L’industria dei gioielli non è composta solo di grandi marchi, ma di numerose piccole imprese, che a volte fanno fatica a intraprendere un percorso di sostenibilità.
Come dicevo è cruciale coinvolgere tutti. Le pmi hanno bisogno di una speciale attenzione. Insieme all’UN Global Compact, nostro partner, stiamo lavorando a un sistema di strumenti dedicato proprio a loro, su temi come il clima, la biodiversità, i diritti umani.
Quali sono i vostri prossimi obiettivi?
Siamo fiduciosi di poter trovare delle soluzioni utili non solo a singole realtà, ma per tutto il sistema. Non puntiamo a coinvolgere migliaia di aziende, ma a condividere tutto quello che facciamo e raggiungiamo. Vogliamo anche accelerare sui processi di trasparenza, tracciabilità e sulla condivisione dei dati. Credo che grazie a un quadro legislativo in veloce evoluzione, come il Green Deal dell’Unione Europea, sia finita l’era del greenwahsing, del bluewashing e del pinkwashing: se sei un’azienda sostenibile, lo devi provare.
L’industria dei preziosi ha raggiunto un grado soddisfacente di sostenibilità?
Quando sono arrivata nel settore, oltre 20 anni fa, il gruppo De Beers lanciò i suoi principi di best practice, un esempio seguito da altre compagnie di estrazione che iniziarono a promuovere gli audit. Nel 2005, poi, è stato fondato il Responsible Jewellery Council (da lei presieduto fino a marzo 2022, ndr), che ha fissato un altro importante passo in avanti con il suo Codice di pratiche, che è un buono standard. E poi ecco la nostra WJI 2030. Sono risultati importanti, ma c’è ancora molto da fare su temi come la biodiversità, il clima, il gender gap e l’inclusività. La nostra industria è influenzata al 90%, in diversi modi, dalle donne. Attraverso la nostra partnership con la UN Women sosterremo le aziende nell’empowerment femminile.
Eventi come la pandemia e la guerra in Ucraina hanno influito su questo percorso?

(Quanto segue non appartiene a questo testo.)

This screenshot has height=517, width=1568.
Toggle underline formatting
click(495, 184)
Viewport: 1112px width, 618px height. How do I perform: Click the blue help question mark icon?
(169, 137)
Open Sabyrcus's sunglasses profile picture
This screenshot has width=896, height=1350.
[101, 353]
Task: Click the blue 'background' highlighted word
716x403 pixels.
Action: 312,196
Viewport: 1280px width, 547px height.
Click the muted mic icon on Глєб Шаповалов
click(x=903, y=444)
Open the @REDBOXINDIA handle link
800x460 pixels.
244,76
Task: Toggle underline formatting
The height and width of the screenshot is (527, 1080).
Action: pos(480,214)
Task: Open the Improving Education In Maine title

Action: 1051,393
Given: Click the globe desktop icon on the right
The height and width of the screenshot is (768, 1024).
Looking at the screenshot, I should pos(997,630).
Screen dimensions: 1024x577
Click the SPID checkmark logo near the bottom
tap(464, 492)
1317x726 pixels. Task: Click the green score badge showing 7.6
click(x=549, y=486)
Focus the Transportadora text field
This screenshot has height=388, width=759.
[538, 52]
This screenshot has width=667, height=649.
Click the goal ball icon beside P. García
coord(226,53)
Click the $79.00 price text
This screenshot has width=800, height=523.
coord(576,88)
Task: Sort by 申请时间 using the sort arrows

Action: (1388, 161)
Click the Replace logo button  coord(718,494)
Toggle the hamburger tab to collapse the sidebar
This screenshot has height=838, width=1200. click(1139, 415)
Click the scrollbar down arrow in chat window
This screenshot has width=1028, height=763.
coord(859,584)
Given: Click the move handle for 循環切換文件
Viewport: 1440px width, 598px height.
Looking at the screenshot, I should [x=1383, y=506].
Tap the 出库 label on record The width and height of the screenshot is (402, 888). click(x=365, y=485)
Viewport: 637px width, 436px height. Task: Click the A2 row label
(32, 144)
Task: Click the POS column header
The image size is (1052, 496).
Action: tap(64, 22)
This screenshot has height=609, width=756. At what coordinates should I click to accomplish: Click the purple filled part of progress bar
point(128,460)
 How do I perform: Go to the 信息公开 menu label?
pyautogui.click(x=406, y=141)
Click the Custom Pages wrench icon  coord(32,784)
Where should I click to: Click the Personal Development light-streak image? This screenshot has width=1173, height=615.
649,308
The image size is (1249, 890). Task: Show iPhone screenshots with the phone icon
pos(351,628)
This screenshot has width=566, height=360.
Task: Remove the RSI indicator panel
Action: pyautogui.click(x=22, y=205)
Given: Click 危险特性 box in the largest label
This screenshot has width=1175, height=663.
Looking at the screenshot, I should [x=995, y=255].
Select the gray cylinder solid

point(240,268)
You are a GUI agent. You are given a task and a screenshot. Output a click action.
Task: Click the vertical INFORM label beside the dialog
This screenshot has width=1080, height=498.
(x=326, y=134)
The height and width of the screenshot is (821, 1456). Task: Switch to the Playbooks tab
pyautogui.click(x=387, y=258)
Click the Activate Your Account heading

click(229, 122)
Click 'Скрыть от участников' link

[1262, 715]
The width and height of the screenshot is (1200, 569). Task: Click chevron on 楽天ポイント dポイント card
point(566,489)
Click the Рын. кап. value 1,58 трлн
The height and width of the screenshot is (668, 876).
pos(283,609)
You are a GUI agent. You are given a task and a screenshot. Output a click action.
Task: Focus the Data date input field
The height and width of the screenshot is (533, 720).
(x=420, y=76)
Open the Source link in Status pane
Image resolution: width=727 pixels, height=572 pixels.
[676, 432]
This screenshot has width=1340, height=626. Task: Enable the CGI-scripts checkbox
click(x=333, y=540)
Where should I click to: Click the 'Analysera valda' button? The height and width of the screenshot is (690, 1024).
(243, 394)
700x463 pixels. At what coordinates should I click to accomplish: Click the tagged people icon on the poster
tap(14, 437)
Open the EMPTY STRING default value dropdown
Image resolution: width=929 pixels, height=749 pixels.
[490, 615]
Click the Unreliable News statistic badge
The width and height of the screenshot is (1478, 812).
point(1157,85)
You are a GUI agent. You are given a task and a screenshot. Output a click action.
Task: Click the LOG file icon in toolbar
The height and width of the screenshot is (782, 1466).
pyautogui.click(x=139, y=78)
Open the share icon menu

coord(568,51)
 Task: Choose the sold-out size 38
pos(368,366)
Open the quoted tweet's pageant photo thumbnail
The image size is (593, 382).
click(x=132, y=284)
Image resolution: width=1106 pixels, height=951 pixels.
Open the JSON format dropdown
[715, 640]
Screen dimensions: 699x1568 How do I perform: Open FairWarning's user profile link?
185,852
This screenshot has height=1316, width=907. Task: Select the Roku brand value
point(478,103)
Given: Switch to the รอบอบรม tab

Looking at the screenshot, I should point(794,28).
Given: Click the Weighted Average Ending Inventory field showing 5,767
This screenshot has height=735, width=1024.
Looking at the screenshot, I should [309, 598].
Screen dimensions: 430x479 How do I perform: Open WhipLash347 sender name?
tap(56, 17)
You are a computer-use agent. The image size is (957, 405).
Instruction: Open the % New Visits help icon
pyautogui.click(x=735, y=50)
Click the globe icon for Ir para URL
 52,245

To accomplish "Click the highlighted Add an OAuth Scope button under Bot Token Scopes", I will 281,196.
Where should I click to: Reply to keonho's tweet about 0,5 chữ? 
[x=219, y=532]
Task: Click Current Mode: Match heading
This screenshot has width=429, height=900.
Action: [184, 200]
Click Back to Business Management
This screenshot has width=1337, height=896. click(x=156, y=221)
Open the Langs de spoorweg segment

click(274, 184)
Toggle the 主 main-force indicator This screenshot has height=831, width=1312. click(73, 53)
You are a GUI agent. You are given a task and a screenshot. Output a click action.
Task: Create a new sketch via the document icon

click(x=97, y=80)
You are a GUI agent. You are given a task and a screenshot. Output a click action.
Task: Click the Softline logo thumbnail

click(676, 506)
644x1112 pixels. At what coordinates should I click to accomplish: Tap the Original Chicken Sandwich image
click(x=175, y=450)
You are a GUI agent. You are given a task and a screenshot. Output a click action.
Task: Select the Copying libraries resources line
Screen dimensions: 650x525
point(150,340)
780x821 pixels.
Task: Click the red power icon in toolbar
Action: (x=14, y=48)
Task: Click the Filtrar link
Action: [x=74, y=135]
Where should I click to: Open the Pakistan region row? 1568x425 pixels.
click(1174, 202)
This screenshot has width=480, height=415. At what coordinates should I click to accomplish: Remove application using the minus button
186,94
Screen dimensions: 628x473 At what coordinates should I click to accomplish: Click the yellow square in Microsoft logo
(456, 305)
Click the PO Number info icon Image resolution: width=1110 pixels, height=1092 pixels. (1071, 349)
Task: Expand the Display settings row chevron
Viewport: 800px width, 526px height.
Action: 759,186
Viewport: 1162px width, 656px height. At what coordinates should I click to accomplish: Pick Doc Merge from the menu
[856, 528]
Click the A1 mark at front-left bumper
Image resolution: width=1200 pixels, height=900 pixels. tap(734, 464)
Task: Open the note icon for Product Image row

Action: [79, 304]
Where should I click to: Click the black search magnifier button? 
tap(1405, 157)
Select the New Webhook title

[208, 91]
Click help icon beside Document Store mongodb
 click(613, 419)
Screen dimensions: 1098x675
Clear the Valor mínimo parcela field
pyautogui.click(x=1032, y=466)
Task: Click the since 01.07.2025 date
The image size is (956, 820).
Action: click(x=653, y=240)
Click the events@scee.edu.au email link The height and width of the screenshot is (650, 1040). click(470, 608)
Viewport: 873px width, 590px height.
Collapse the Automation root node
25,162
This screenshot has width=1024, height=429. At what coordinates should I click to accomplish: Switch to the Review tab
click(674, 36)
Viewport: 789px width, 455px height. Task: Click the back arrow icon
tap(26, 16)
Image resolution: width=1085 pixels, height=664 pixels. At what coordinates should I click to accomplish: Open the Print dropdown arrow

Certo, per esempio la guerra ha evidenziato ancora una volta la necessità che i nostri prodotti non sostengano i conflitti. Credo che tutto questo spingerà le aziende a considerare con molta più attenzione le loro fonti di approvvigionamento. Protocolli come il Kimberley Process, per i diamanti, devono evolversi. In questo senso, ho molta fiducia nella prossima presidente del World Diamond Council, Feriel Zerouki.
Che ruolo hanno i consumatori in questo processo?
Quando si compra un gioiello non si desidera solo che sia bello, ma anche che sia fatto bene, che derivi da pratiche sostenibili, che abbia un impatto positivo. Tutti i report sono unanimi sul fatto che le giovani generazioni, Millennials e Gen Z, preferiscano acquistare prodotti di aziende che esprimano valori, abbiano uno scopo. Ma anche lavorare per loro. Paul Polman ha parlato dei conscious quitter, persone che non vogliono lavorare per aziende in cui non credono. Essere responsabili e sostenibili è anche un modo per attrarre e mantenere talenti.